__What to work on__. Nothing but the data below, returned exactly, should appear in the answer.

========================

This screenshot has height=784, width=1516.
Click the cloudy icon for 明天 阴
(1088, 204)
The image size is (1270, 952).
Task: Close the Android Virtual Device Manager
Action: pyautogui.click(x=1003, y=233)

========================

__Result of this exercise__.
This screenshot has height=784, width=1516.
Click the cloudy icon for 明天 阴
(1088, 204)
The image size is (1270, 952).
Task: Close the Android Virtual Device Manager
Action: pyautogui.click(x=1003, y=233)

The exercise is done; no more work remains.